BioSS Courses

 

Our current portfolio of BioSS courses in statistics, mathematical modelling and molecular sequence analysis is shown below. Most of these courses are held in Edinburgh, Aberdeen and Dundee, but other locations can be offered by arrangement. We are also now offering some of our courses online. The number of course participants is deliberately limited to give more time for interaction between participants and presenters.

For information on course timetables and charges please select from the menu on the right.

If you wish to register for a course, please book online. If your course is not currently scheduled please register interest; this lets us gauge demand and will increase the chances of it running in future. For other enquires, please email BioSS Training.

How to download R.

Online Courses (1)

Getting Started in R - Online Course

R is a free software environment for statistical computing and graphics, available for Windows, Linux, Unix and Macintosh systems.
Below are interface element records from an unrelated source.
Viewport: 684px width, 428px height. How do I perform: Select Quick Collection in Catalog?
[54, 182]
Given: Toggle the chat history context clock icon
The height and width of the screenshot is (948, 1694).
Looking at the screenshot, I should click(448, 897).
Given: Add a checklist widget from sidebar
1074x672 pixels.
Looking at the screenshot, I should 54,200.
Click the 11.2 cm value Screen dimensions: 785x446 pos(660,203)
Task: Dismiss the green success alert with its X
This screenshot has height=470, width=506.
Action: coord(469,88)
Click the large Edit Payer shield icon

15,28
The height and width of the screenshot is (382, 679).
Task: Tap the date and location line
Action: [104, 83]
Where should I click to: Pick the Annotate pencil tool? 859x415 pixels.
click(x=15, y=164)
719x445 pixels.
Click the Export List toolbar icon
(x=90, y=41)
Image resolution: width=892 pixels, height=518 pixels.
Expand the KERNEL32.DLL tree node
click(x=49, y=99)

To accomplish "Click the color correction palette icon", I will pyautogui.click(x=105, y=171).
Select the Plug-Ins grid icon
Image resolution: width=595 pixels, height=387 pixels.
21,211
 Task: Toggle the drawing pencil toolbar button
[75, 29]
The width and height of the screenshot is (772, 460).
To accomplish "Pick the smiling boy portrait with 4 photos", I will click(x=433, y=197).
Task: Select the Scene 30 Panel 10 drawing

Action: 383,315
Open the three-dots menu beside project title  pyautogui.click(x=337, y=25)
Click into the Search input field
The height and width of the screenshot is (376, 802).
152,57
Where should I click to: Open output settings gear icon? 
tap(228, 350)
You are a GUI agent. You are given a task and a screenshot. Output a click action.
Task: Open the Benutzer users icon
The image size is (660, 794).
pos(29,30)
This course introduces participants to the use of R: the basics of how to write simple scripts in R, read and manipulate data, create graphics, do statistical analyses and very basic programming are covered. Practicals form an important part of the course. Our online course consists of self-learning supported by videos, practicals and other supplementary material. It is structured in 4 modules with an interactive session with a BioSS tutor after each module.

No prior knowledge of R is required, but you will need to have R and RStudio installed on your computer before starting the course. Note that this course is an introductory course about learning to work in R, it is not a course about learning basic statistics. The final module of the course (Module 4) illustrates how to carry out t-tests, regression and ANOVA, but it does not discuss in detail their use and interpretation. For those who do not have existing knowledge of basic statistics we recommend that you take Modules 1-3 of this course, and then take the BioSS "Basic Statistics in R" course.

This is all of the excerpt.